When I watched the weather forecast I thought it wasn’t fair; it was exceptionally good and warm, and I was stuck away from the hills. Then all bits and pieces fell into the right places and it turned out I was able to hit the road and head into the mountains. I chose a solitary but relatively easily accessible Munro Fionn Bheinn. It was to be my first hill-walk this year, and I didn’t want to overdo it.
After about a 2-hours long drive I parked my car near the train station in Achnasheen. From there I crossed the road A832 and successfully tackled a maze of farm tracks thanks to a few signposts fixed on the fences. Behind one of the gates the farm track turned into a narrow grassy path, boggy at times, winding up the slope along a fence. A few minutes later, after another gate, the path went out into the open space and run up the hill, sometimes disappearing in wet and boggy ground, with the Allt Achadh na Sine stream on the left hand side. The slope wasn’t very steep, but slippery terrain required some attention. Eventually I reached the ridge and a plateau opened in front of me, with snowy Meall a’Chaorainn to the left, and rather featureless but bigger bulk of Fionn Bheinn to the right.

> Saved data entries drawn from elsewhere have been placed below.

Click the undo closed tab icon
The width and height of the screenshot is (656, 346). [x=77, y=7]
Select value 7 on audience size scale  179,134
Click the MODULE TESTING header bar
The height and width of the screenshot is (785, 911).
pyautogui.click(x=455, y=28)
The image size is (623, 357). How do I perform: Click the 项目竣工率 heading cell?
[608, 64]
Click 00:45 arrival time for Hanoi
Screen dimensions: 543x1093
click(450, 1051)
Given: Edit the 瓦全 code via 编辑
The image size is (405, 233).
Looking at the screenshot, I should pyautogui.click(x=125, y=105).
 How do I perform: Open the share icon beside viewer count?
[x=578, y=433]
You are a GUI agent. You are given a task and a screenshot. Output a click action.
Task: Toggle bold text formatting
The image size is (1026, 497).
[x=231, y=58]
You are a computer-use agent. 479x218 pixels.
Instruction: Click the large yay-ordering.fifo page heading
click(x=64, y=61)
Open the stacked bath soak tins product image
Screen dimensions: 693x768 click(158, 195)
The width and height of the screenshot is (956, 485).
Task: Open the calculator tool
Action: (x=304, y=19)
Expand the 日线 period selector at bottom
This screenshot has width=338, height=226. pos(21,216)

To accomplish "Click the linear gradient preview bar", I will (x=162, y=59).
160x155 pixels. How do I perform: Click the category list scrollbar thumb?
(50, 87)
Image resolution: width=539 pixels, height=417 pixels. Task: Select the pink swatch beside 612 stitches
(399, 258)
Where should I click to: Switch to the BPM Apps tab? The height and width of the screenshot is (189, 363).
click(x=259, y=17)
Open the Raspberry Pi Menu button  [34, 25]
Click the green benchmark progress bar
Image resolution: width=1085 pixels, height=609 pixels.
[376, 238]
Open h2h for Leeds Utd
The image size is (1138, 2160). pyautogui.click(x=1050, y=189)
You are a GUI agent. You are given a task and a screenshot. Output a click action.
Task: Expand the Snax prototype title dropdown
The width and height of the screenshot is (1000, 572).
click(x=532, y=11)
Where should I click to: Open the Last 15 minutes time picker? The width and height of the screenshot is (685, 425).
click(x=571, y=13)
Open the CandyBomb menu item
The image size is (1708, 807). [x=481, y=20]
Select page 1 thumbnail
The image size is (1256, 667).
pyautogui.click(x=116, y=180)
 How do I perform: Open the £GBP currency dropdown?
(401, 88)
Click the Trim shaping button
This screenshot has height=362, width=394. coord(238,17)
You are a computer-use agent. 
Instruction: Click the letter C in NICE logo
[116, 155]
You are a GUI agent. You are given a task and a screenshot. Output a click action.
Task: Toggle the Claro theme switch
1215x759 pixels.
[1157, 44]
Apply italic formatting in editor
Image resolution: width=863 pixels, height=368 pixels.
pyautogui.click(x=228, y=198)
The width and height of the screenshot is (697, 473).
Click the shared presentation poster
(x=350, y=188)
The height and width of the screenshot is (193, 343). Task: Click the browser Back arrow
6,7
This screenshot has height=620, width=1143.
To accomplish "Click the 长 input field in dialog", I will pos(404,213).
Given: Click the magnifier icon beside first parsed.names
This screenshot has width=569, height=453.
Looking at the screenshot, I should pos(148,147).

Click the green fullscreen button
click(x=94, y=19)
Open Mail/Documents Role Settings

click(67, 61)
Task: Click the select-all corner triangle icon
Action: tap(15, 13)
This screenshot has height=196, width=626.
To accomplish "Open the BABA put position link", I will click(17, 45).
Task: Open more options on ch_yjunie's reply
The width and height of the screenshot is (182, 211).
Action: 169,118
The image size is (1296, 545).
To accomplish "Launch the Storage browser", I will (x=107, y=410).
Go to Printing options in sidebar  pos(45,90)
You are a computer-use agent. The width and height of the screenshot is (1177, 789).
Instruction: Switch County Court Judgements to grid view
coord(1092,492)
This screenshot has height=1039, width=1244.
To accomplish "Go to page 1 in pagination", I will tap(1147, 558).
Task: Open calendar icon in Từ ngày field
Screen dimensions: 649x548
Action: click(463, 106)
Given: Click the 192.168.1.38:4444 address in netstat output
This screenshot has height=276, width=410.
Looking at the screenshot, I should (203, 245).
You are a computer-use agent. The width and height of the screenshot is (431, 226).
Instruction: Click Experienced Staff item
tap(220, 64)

After a short stop at something looking like a wee hydro station I started trudging through a massive peat bog towards the slopes of my chosen Munro. It was less wet than I’d expected, nonetheless I had to wander around to avoid treacherous, slimy puddles of mud. Eventually the ground started going up a bit, but it didn’t make it any drier. The slope was getting gradually steeper and steeper, with the traditional ‘false ridge’ – a formation that looks like the ridge, but is in fact just hiding another part of the slope from the view. From time to time I stopped, officially to look behind my back, where massive and snowy hills created an impressive though hazy backdrop. After catching back my breath I carried on up the slope, and eventually reached the ridge. Behind it a pretty spectacular view of Loch Fannich and the Fannaichs opened in front of my eyes, with the hills further afield flashing their snowy bodies through the haze. Similarly impressive was the snow deposit along the upper edge of Toll Mor Corrie. After another few minutes of pretty simple ascend I stood at the summit of Fionn Bheinn.
Finding some shelter a bit below the summit I enjoyed my second breakfast, particularly hot tea from the flask, at the same time admiring the views northwards. After that nice break I headed down and followed the line of the ridge eastward for about 1 mile, going gradually down. There I came across a dry stone wall, winding its way down the hill southwards. I followed it for quite a while, once falling over and slipping a couple of times on the mud. At one point I reached a very appealing dry, grassy and relatively wide track. I followed it down the hill towards a patch of forestry. At the entrance to the latter I had to go round a fallen tree blocking the path, then avoid being hit but low hanging branches and twigs. But after a couple of minutes I went out into an open space – the trees had been felled there some years ago there. After a rather nice walk down the meadows I got to the A832 and had to follow it back to the village. Thankfully a rather wide grassy shoulder provided enough space to feel safe despite surprisingly busy traffic. A few minutes later I came back to my car after an enjoyable walk, with another Munro under my belt.